And they’re back.
I found these photos of the Apache-Sitgreaves National Forest photostream on Flickr. I can’t tell you how excited I was to post these images because I wanted everyone to see that many of the animals are back and it looks like they’re doing OK.
Of course, as it turns out, wildlife typically tends to do OK even when fire consumes their habitat.

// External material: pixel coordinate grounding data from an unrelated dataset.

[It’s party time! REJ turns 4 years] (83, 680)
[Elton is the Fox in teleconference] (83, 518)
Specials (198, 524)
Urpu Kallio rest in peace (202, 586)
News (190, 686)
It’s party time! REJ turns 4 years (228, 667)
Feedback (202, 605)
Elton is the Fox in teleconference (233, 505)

According to contributing Arizona Highways photographer Bruce Taubert, many of the larger animals — coyotes, elk, deer and bears — actually do pretty well… they tend to get out of the area and eventually come back (bears like to scavenge in the aftermath). Birds typically fly way… although, if the fire is too fast, some birds may not be able to outrun it. Depending on the species, smaller animals sometimes do alright too, especially burrowing animals… They just have to get down deep. “Kangaroo rats have deep complexes… they seem to do well,” he says. Reptiles also fall into that category of doing-mostly-OK-during-fires. However, doing OK is also contingent on the speed of the fire. “If the fire is moving fast and they can’t get underground, they’re going to burn,” explains Taubert matter-of-factly. The only wildlife that doesn’t seem to fare so well are the very young, the sick, the old and fish. Fish that live in smaller streams face the inevitable Monsoon, and that means flooding and mud rushes. “The fish get washed out.”
It is important to note that while many animals are able to get away from the fires, fire does indeed take a severe toll: “All of the animals suffer immediately,” says Taubert.
Let’s hope the past does not repeat itself again…
And let’s not forget the kind of devastation we humans are capable of causing.